Complications, Costs Up With Cardiac Sx in Opioid Use Disorder
No increased risk of mortality, but increase in incidence of major complications
WEDNESDAY, Dec. 26, 2018 (Pharmacist's Briefing) -- Patients with opioid use disorder (OUD) undergoing cardiac surgery have increased complications and costs, according to a study published online Dec. 5 in JAMA Surgery.
Krish C. Dewan, from the Cleveland Clinic Foundation, and colleagues compared outcomes between cardiac surgery patients with OUD (11,359 patients) and without OUD (5,707,193 patients) from 1998 to 2013.

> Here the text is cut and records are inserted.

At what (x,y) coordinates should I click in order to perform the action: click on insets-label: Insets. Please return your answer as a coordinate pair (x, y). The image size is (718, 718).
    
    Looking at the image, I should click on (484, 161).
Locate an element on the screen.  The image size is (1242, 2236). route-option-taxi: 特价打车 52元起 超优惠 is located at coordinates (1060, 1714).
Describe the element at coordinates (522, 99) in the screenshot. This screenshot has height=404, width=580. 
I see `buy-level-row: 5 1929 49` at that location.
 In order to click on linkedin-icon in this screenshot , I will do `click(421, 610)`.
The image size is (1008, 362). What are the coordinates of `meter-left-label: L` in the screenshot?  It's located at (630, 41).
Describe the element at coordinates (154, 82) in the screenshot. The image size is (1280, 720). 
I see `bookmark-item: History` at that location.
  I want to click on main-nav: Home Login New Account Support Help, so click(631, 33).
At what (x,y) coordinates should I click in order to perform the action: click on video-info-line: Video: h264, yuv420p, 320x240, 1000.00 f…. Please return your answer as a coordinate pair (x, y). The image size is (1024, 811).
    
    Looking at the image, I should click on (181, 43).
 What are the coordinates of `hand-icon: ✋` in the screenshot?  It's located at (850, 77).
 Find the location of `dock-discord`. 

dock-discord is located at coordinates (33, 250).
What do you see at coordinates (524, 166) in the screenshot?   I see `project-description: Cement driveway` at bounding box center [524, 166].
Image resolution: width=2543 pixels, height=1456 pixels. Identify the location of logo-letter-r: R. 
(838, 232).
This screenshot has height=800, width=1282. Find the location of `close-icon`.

The researchers found that over 15 years there was an eightfold increase in the prevalence of OUD, from 0.06 percent in 1998 to 0.54 percent in 2013. Patients with OUD more often had valve and aortic operations (49.8 versus 16.4 percent; P < 0.001). Mortality was similar for patients with and without OUD in propensity-matched pairs (3.1 versus 4.0 percent; P = 0.12), while the incidence of major complications was higher for patients with OUD (67.6 versus 59.2 percent; P < 0.001). Significantly higher risks of blood transfusion (30.4 versus 25.9 percent; P = 0.002), pulmonary embolism (7.3 versus 3.8 percent; P < 0.001), mechanical ventilation (18.4 versus 15.7 percent; P = 0.02), and prolonged postoperative pain (2.0 versus 1.2 percent; P = 0.048) were seen for patients with OUD. They also had a significantly longer length of stay (median, 11 versus 10 days; P < 0.001) and higher cost per patient ($49,790 versus $45,216; P < 0.001).
"In urgent situations, patients need not be denied cardiac surgery because of their OUD status, although close postoperative monitoring is suggested," the authors write.